As the global community confronts the dual challenges of mitigating climate change and sustaining a growing population, the concept of circular economies is gaining traction as a solution for sustainable production. Reliable metrics are essential for evaluating these strategies, and researchers at the University of Illinois Urbana-Champaign have developed a Circularity Index to provide a robust method for quantifying circularity in bioeconomic systems. In a recent paper, they present their methodology and apply it to two case studies: a corn/soybean farming operation and the broader U.S. food and agriculture system.

“The traditional economic system is linear—we produce, distribute, use, and dispose of products. To increase sustainability, we need to develop a circular economy. Rather than just using natural resources, we must recover, reuse, and recycle waste materials,” explained Yuanhui Zhang, a professor in the Department of Agricultural and Biological Engineering (ABE) at the University of Illinois. He is affiliated with the College of Agricultural, Consumer, and Environmental Sciences and The Grainger College of Engineering.

“Circular bioeconomy has become a hot topic in research, but most studies are merely descriptive, and there’s no way to measure impacts. To move the technology forward, we need measurements to quantify effects, establish benchmarks, compare approaches, and identify weak spots,” Zhang added.

The paper outlines the Circularity Index (CI), which evaluates circularity on a scale from 0 to 1, where 0 represents an entirely linear system, and 1 represents a completely circular system. The CI encompasses eight categories: take, make, distribute, use, dispose, recover, remake, and reuse. Researchers compute the CI by analyzing data across these categories.

Zhang and his team conducted two case studies to demonstrate the CI's application. The first focused on nitrogen cycling within a corn-soybean farm in the Midwestern United States. They assessed production and output over eight years, comparing two fertilizer treatments: urea and manure. The CI calculated was 0.687 for urea and 0.86 for manure, indicating that manure supports a more circular economy.

In the second case study, the researchers analyzed the U.S. food and agriculture system, specifically energy usage. Using data from the USDA, EPA, and DOE, they compared the current system to one based on the Environment-Enhancing Food Energy and Water System (EE-FEWS) framework, which emphasizes the recovery, remake, and reuse of organic waste. The current system yielded a CI of 0.179, while the EE-FEWS approach could raise it to 0.84.

“Our current production system relies primarily on fossil fuel, with some use of solar and wind energy. But there is very little recovery of biowaste. If we recover food waste and manure and turn it into energy and fertilizer, we can recycle it back to the agricultural systems it originates from. Employing the EE-FEWS framework would greatly improve the circularity of the U.S. bioeconomy,” Zhang explained.

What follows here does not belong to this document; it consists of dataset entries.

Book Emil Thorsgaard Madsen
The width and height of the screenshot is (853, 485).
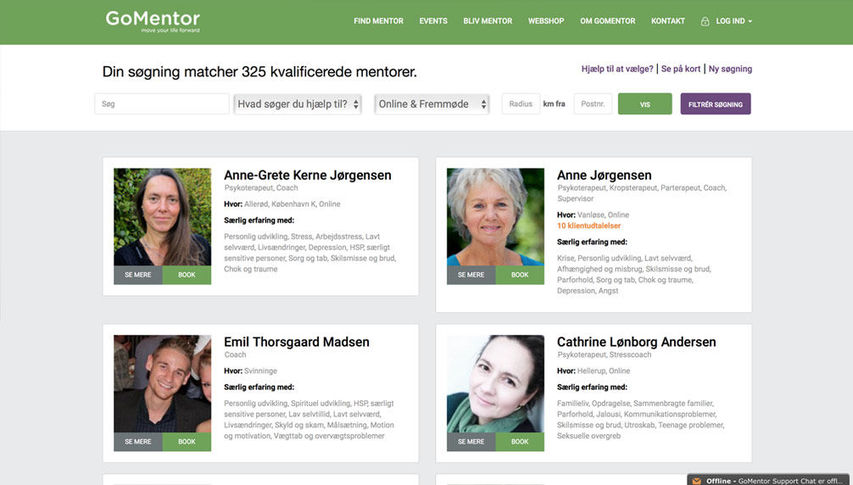click(x=187, y=442)
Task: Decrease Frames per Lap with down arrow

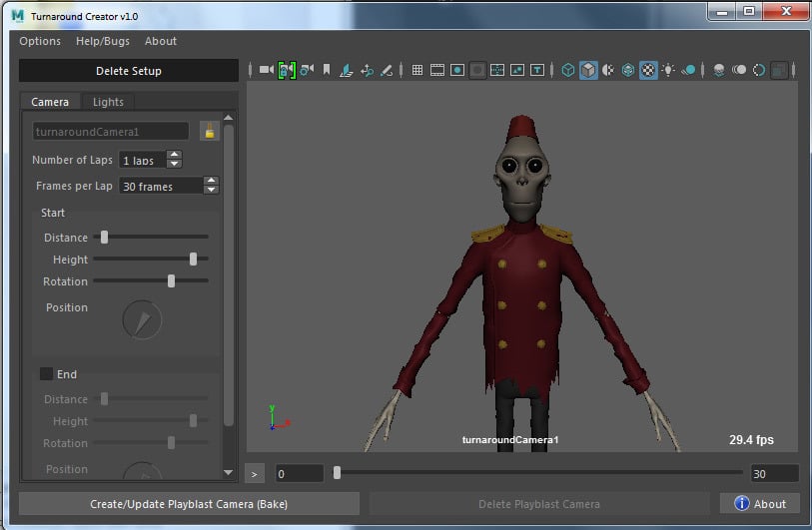Action: (x=211, y=191)

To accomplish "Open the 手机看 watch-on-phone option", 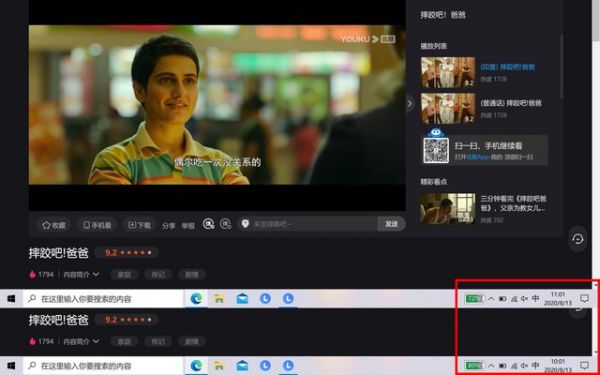I will tap(97, 225).
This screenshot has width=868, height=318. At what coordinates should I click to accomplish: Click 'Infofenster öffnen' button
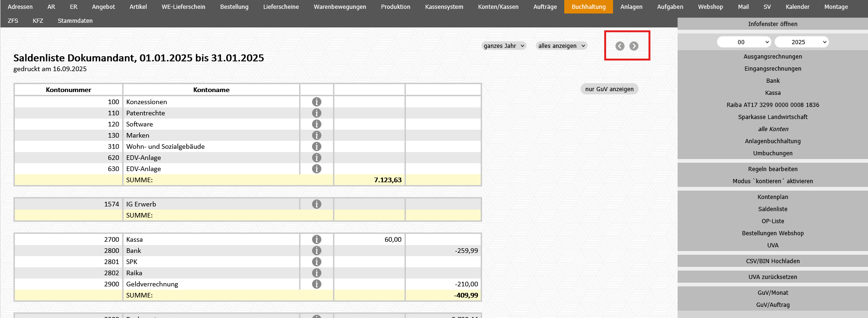(772, 24)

The CI is versatile and adaptable to various resources and systems based on specific goals. Resources can be mineral-based, like carbon or nitrogen, or non-mineral, like water or energy. The scale of systems can vary from a single process or farm to an industry sector, a national economy, or even the global economy.

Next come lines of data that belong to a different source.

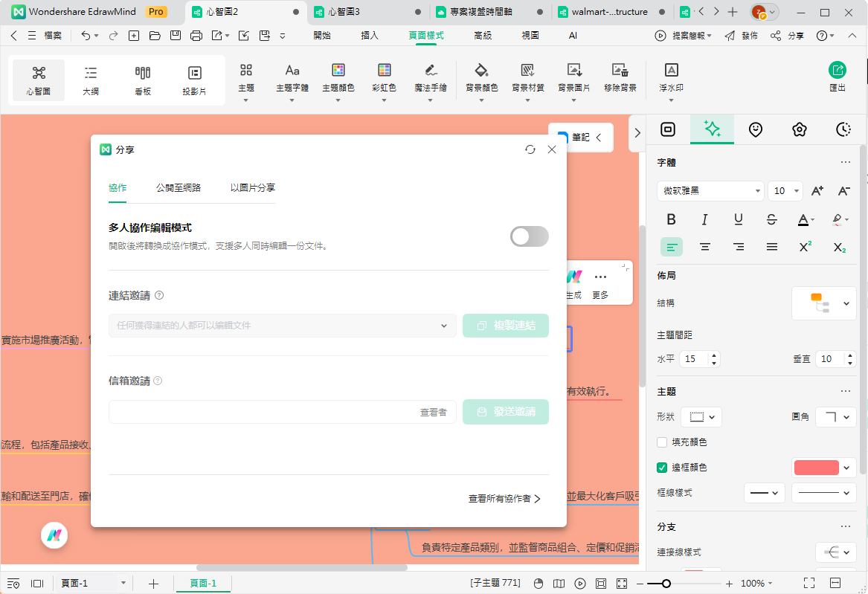868x594 pixels.
Task: Click the 背景顏色 paint bucket icon
Action: pyautogui.click(x=481, y=71)
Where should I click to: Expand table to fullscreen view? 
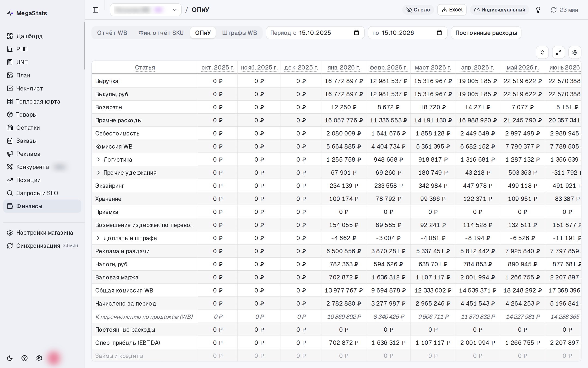coord(558,52)
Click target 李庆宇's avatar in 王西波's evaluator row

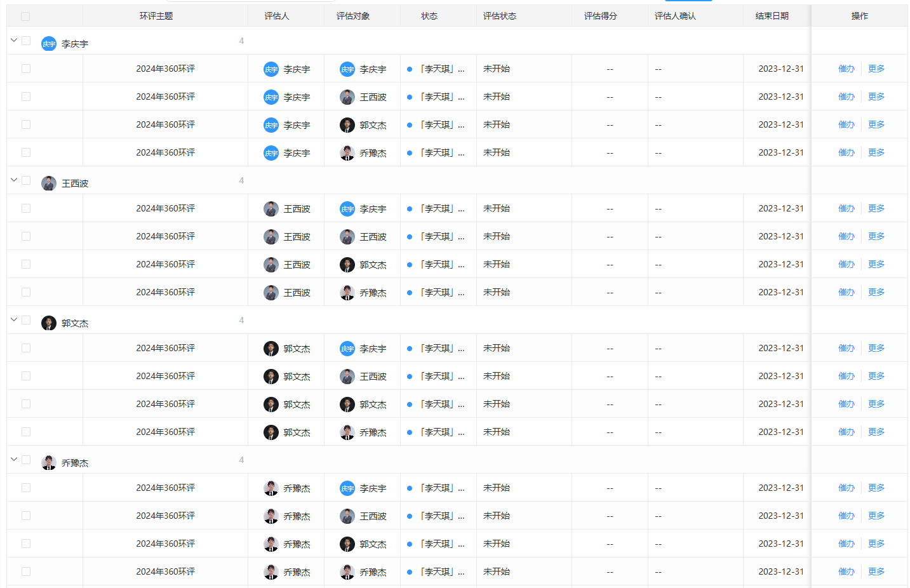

“We know it’s important to reduce fossil fuel use, increase renewable resources, and minimize our water consumption. But to do so effectively, we need to know how much and what the weak links and tradeoffs are. The CI provides a single number that allows you to establish a baseline, compare systems, and determine best strategies for action,” Zhang noted.

The CI could also inform policy initiatives such as the United Nations’ Sustainable Development Goals and may hold commercial value.